- Education: University of Johannesburg, University of Edinburgh, University of Stirling
- Employer: University of Glasgow
- Organization: Africa in Motion (AiM) film festival

= Lizelle Bisschoff =

South African film theorist and festival founder

Lizelle Bisschoff is a South African film theorist, academic, curator and the founder of the Africa in Motion (AiM) film festival in Scotland which showcases African cinema.

== Biography ==
Bisschoff was born in South Africa.

She studied at the University of Johannesburg then moved to the United Kingdom to study a masters degree at the University of Edinburgh. She holds a PhD from the University of Stirling. She works as a Professor in Film Studies at the University of Glasgow.

In 2006, Bisschoff founded and directed the annual Africa in Motion (AiM) film festival in Scotland. It is the United Kingdom's largest African film festival, has screened over 500 African films and takes place in both Glasgow and Edinburgh towards the end of October each year. AiM gained charitable status in 2012 and is now run as a not-for-profit organisation and governed by a formally appointed Board of Trustees.

== Publications ==
Bisschoff has researched filmmaking in sub-Saharan Africa, Southern Africa, West Africa, and East Africa. She has referred to Hyenas (1992) by Senegalese director Djibril Diop Mambety as her favourite African film.

In 2012, she contributed to Storytelling in World Cinemas, Volume 1.

A series called "Recovering Lost African Film Classics" curated by Bisschoff and David Murphy at the AiM festival lead to the publication of Africa's Lost Classics: New Histories of African Cinema in 2017, which highlights indigenous African filmmaking.

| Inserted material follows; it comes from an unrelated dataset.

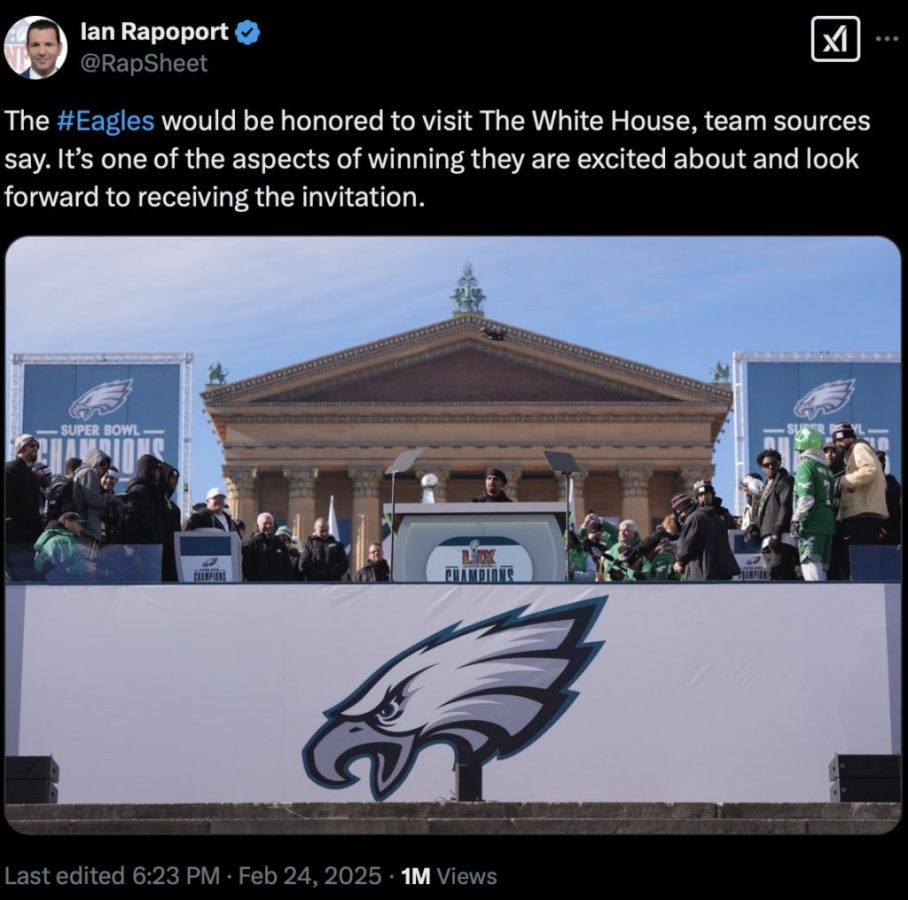Open the Grok xI icon button

(835, 39)
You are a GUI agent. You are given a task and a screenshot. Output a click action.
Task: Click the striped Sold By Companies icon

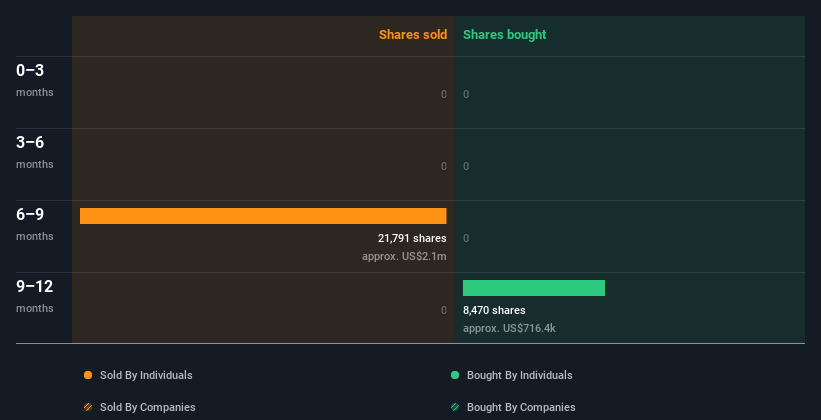click(88, 407)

In 2016, Bisschoff co-wrote Art and Trauma in Africa: Representations of Reconciliation in Music, Visual Arts, Literature, and Film with Stefanie Van de Peer. It is the first book to look exclusively at art and trauma in African contexts. In 2019, she published Women in African Cinema: Beyond the Body Politic.

Bisschoff was a guest editor of the "decolonising film education" special issue of the Film Education Journal (2022), alongside Jyoti Mistry.

In 2024, she co-edited Stretching the Archives: Decolonising Global Women’s Film Heritage.